Multi-Node Serving Orchestration
(Optional) Install LeaderWorkerSet for multi-host inference
The LeaderWorkerSet (LWS) Kubernetes workload controller specializes in deploying serving workloads where each replica is composed of multiple pods spread across hosts, specifically accelerator nodes. llm-d defaults to LWS for deployment of multi-host inference for rank to pod mappings, topology aware placement to ensure optimal accelerator network performance, and all-or-nothing failure and restart semantics to recover in the event of a bad node or accelerator.

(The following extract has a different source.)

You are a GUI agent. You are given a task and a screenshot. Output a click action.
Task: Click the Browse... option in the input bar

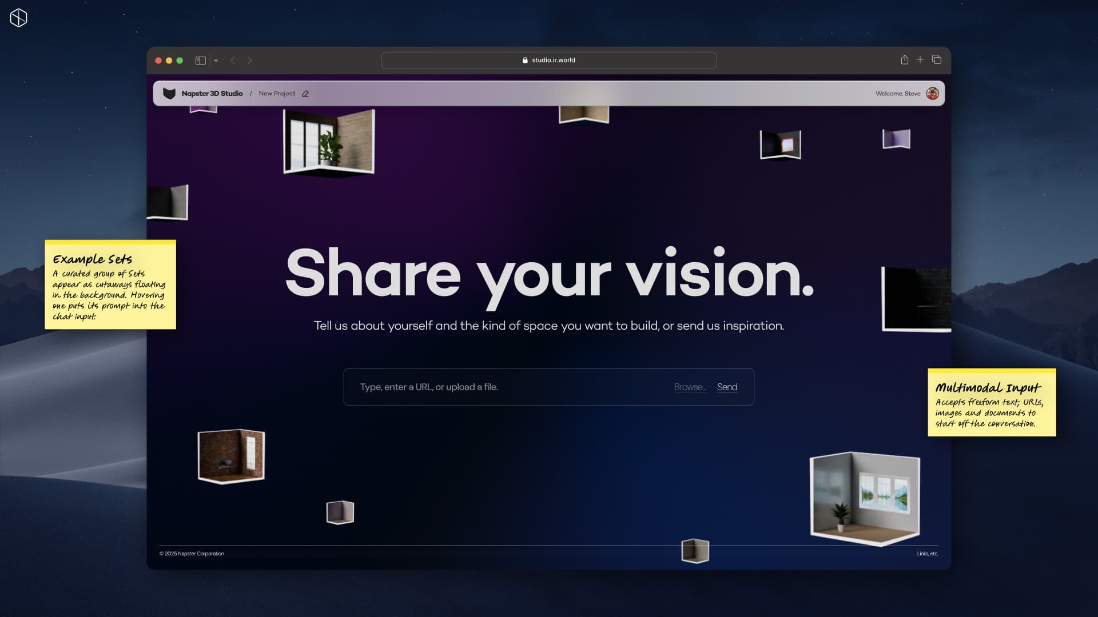pos(690,387)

Use the LWS installation guide to install the recommended 0.9.0 release when deploying an llm-d guide using LWS.
Install LWS
To install LWS release 0.9.0 into the lws-system namespace:
export LWS_VERSION="0.9.0"
export LWS_NAMESPACE="lws-system"
helm install lws oci://registry.k8s.io/lws/charts/lws \
--version "${LWS_VERSION}" \
--namespace "${LWS_NAMESPACE}" \
--create-namespace
If you installed LWS 0.7.0 or earlier with Helm, do not upgrade directly to 0.9.0. Helm may delete the LWS CRD and cascade-delete existing LeaderWorkerSet resources during upgrade; see kubernetes-sigs/lws#880.
Uninstall LWS
To uninstall LWS:
export LWS_NAMESPACE="lws-system"
helm uninstall lws --namespace "${LWS_NAMESPACE}"

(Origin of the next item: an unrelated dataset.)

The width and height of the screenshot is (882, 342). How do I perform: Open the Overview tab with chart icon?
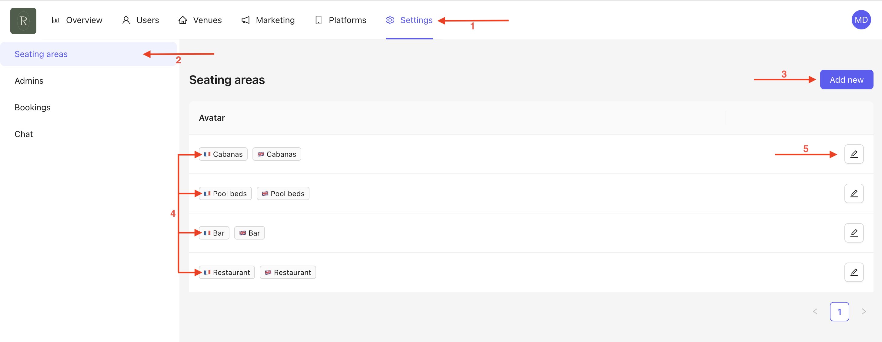pyautogui.click(x=77, y=20)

(Optional) Install Kueue and Kueue Populator for Topology Aware Scheduling for multi-host inference
Kueue is a Kubernetes controller for job queueing. When combined with Kueue-Populator, it can schedule a multi-host inference workload for optimal accelerator network performance.
Use the TAS + LWS user guide to setup topology aware scheduling when deploying an llm-d guide using LWS.